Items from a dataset
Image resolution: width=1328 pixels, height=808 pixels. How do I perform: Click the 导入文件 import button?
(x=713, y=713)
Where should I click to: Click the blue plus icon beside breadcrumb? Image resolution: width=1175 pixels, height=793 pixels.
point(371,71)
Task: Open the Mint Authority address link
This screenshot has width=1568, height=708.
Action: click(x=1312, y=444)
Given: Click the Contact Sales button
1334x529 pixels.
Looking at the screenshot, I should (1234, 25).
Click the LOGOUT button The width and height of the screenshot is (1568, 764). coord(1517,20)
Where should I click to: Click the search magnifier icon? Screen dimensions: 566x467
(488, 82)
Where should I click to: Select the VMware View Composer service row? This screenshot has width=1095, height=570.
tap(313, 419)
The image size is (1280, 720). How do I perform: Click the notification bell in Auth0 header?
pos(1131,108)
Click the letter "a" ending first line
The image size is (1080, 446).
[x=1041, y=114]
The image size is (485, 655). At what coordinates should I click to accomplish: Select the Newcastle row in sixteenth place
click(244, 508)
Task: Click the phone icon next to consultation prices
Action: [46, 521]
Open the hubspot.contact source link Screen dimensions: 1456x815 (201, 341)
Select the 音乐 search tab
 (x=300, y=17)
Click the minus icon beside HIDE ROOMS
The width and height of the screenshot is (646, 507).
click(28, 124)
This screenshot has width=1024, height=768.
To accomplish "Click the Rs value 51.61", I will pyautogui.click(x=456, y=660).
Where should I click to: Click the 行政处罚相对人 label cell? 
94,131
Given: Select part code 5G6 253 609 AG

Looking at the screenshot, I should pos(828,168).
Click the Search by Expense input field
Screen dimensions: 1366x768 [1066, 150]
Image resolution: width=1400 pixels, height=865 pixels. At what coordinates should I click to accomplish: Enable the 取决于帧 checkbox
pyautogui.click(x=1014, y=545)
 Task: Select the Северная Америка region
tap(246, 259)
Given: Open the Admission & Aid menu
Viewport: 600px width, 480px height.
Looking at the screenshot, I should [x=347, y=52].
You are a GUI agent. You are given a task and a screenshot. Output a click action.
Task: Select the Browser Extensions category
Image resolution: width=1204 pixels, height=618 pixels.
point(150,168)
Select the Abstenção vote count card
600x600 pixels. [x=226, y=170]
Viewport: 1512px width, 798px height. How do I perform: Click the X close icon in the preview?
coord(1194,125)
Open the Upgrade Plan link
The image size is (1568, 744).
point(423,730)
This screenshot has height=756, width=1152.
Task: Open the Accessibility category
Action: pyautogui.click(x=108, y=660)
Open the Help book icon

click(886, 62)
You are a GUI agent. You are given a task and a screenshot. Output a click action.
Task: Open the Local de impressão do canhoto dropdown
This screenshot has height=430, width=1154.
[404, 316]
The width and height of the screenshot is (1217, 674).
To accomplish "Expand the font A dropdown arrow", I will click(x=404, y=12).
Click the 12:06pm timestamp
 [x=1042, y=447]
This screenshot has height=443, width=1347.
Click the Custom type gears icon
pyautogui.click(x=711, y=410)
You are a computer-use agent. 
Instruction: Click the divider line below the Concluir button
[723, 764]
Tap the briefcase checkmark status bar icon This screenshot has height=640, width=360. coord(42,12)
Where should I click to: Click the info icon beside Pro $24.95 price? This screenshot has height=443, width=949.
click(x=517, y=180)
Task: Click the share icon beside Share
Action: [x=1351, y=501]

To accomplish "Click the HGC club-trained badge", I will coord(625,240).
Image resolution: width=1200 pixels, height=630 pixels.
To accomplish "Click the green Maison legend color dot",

* [Exercise requirements]:
Search the data above for the string "link" and report each line that holds it.

* [Answer to the exercise]:
Task: Open the Mint Authority address link
Open the hubspot.contact source link Screen dimensions: 1456x815 (201, 341)
Open the Upgrade Plan link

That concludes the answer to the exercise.